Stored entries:
○ ○ ○ ○
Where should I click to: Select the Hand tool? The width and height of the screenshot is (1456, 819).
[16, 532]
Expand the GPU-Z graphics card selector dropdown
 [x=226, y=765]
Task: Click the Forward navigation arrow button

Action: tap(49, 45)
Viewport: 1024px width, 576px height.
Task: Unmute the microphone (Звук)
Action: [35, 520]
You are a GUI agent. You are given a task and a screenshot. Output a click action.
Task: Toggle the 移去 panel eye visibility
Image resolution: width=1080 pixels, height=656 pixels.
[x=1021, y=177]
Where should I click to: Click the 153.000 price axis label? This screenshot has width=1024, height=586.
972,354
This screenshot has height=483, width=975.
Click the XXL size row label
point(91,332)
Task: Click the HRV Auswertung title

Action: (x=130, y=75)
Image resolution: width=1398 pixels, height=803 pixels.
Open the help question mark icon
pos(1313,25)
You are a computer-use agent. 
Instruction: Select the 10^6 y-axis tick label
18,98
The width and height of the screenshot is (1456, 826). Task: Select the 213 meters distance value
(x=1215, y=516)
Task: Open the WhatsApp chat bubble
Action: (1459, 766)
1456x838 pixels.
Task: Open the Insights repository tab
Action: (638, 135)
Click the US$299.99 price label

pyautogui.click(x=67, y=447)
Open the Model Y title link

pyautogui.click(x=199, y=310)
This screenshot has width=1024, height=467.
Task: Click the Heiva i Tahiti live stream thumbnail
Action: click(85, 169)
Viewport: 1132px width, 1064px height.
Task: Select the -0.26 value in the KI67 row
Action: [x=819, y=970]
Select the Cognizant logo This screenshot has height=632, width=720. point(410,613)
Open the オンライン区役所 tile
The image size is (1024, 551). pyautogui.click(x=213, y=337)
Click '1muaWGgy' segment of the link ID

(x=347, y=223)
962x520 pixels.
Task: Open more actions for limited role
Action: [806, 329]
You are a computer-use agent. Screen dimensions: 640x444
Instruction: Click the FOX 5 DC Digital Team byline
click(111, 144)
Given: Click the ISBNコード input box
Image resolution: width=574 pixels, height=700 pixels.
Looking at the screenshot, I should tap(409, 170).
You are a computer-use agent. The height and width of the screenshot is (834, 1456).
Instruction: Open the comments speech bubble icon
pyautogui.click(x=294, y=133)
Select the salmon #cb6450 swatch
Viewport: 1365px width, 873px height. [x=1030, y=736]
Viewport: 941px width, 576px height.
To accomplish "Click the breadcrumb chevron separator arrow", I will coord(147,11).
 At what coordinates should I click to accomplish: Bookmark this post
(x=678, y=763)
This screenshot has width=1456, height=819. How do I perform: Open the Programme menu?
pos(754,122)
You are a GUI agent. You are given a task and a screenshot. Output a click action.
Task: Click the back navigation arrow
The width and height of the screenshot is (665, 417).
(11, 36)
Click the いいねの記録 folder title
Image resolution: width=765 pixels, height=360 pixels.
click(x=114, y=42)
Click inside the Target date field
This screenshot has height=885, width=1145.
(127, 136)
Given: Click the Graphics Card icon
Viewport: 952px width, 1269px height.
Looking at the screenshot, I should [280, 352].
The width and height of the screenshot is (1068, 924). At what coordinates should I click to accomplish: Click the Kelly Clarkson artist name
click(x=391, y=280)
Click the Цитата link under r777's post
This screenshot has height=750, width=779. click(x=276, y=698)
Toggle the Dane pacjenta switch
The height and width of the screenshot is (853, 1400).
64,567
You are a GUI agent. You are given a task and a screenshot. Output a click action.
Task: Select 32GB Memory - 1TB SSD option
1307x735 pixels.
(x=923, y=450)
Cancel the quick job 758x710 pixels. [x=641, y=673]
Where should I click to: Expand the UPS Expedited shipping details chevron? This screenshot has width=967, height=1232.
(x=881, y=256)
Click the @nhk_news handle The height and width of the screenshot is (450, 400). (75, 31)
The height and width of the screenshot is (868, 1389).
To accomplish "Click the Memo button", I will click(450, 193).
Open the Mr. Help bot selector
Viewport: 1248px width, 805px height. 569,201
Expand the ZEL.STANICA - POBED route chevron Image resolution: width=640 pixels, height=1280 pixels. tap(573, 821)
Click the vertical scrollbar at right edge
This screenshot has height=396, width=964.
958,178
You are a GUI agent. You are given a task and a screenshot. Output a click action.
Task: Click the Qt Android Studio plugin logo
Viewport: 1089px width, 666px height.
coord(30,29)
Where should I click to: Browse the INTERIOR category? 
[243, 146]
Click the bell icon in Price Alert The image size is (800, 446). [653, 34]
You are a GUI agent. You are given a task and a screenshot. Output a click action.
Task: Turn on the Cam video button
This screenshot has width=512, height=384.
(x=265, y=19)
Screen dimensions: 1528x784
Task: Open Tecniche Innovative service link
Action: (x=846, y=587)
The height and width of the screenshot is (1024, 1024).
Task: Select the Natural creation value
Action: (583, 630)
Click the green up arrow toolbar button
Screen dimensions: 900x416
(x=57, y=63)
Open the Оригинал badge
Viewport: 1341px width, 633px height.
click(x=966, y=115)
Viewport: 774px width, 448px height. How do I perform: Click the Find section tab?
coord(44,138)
○ ○ ○ ○
Please print every one of these entries again, unchanged.

### SOLVED PROBLEM
Where should I click to: Select the Hand tool? The width and height of the screenshot is (1456, 819).
[16, 532]
Expand the GPU-Z graphics card selector dropdown
 [x=226, y=765]
Task: Click the Forward navigation arrow button

Action: tap(49, 45)
Viewport: 1024px width, 576px height.
Task: Unmute the microphone (Звук)
Action: [35, 520]
You are a GUI agent. You are given a task and a screenshot. Output a click action.
Task: Toggle the 移去 panel eye visibility
Image resolution: width=1080 pixels, height=656 pixels.
[x=1021, y=177]
Where should I click to: Click the 153.000 price axis label? This screenshot has width=1024, height=586.
972,354
This screenshot has height=483, width=975.
Click the XXL size row label
point(91,332)
Task: Click the HRV Auswertung title

Action: (x=130, y=75)
Image resolution: width=1398 pixels, height=803 pixels.
Open the help question mark icon
pos(1313,25)
You are a computer-use agent. 
Instruction: Select the 10^6 y-axis tick label
18,98
The width and height of the screenshot is (1456, 826). Task: Select the 213 meters distance value
(x=1215, y=516)
Task: Open the WhatsApp chat bubble
Action: (1459, 766)
1456x838 pixels.
Task: Open the Insights repository tab
Action: (638, 135)
Click the US$299.99 price label

pyautogui.click(x=67, y=447)
Open the Model Y title link

pyautogui.click(x=199, y=310)
This screenshot has width=1024, height=467.
Task: Click the Heiva i Tahiti live stream thumbnail
Action: click(85, 169)
Viewport: 1132px width, 1064px height.
Task: Select the -0.26 value in the KI67 row
Action: [x=819, y=970]
Select the Cognizant logo This screenshot has height=632, width=720. point(410,613)
Open the オンライン区役所 tile
The image size is (1024, 551). pyautogui.click(x=213, y=337)
Click '1muaWGgy' segment of the link ID

(x=347, y=223)
962x520 pixels.
Task: Open more actions for limited role
Action: [806, 329]
You are a computer-use agent. Screen dimensions: 640x444
Instruction: Click the FOX 5 DC Digital Team byline
click(111, 144)
Given: Click the ISBNコード input box
Image resolution: width=574 pixels, height=700 pixels.
Looking at the screenshot, I should tap(409, 170).
You are a computer-use agent. The height and width of the screenshot is (834, 1456).
Instruction: Open the comments speech bubble icon
pyautogui.click(x=294, y=133)
Select the salmon #cb6450 swatch
Viewport: 1365px width, 873px height. [x=1030, y=736]
Viewport: 941px width, 576px height.
To accomplish "Click the breadcrumb chevron separator arrow", I will coord(147,11).
 At what coordinates should I click to accomplish: Bookmark this post
(x=678, y=763)
This screenshot has width=1456, height=819. How do I perform: Open the Programme menu?
pos(754,122)
You are a GUI agent. You are given a task and a screenshot. Output a click action.
Task: Click the back navigation arrow
The width and height of the screenshot is (665, 417).
(11, 36)
Click the いいねの記録 folder title
Image resolution: width=765 pixels, height=360 pixels.
click(x=114, y=42)
Click inside the Target date field
This screenshot has height=885, width=1145.
(127, 136)
Given: Click the Graphics Card icon
Viewport: 952px width, 1269px height.
Looking at the screenshot, I should [280, 352].
The width and height of the screenshot is (1068, 924). At what coordinates should I click to accomplish: Click the Kelly Clarkson artist name
click(x=391, y=280)
Click the Цитата link under r777's post
This screenshot has height=750, width=779. click(x=276, y=698)
Toggle the Dane pacjenta switch
The height and width of the screenshot is (853, 1400).
64,567
You are a GUI agent. You are given a task and a screenshot. Output a click action.
Task: Select 32GB Memory - 1TB SSD option
1307x735 pixels.
(x=923, y=450)
Cancel the quick job 758x710 pixels. [x=641, y=673]
Where should I click to: Expand the UPS Expedited shipping details chevron? This screenshot has width=967, height=1232.
(x=881, y=256)
Click the @nhk_news handle The height and width of the screenshot is (450, 400). (75, 31)
The height and width of the screenshot is (868, 1389).
To accomplish "Click the Memo button", I will click(450, 193).
Open the Mr. Help bot selector
Viewport: 1248px width, 805px height. 569,201
Expand the ZEL.STANICA - POBED route chevron Image resolution: width=640 pixels, height=1280 pixels. tap(573, 821)
Click the vertical scrollbar at right edge
This screenshot has height=396, width=964.
958,178
You are a GUI agent. You are given a task and a screenshot. Output a click action.
Task: Click the Qt Android Studio plugin logo
Viewport: 1089px width, 666px height.
coord(30,29)
Where should I click to: Browse the INTERIOR category? 
[243, 146]
Click the bell icon in Price Alert The image size is (800, 446). [653, 34]
You are a GUI agent. You are given a task and a screenshot. Output a click action.
Task: Turn on the Cam video button
This screenshot has width=512, height=384.
(x=265, y=19)
Screen dimensions: 1528x784
Task: Open Tecniche Innovative service link
Action: (x=846, y=587)
The height and width of the screenshot is (1024, 1024).
Task: Select the Natural creation value
Action: (583, 630)
Click the green up arrow toolbar button
Screen dimensions: 900x416
(x=57, y=63)
Open the Оригинал badge
Viewport: 1341px width, 633px height.
click(x=966, y=115)
Viewport: 774px width, 448px height. How do I perform: Click the Find section tab?
coord(44,138)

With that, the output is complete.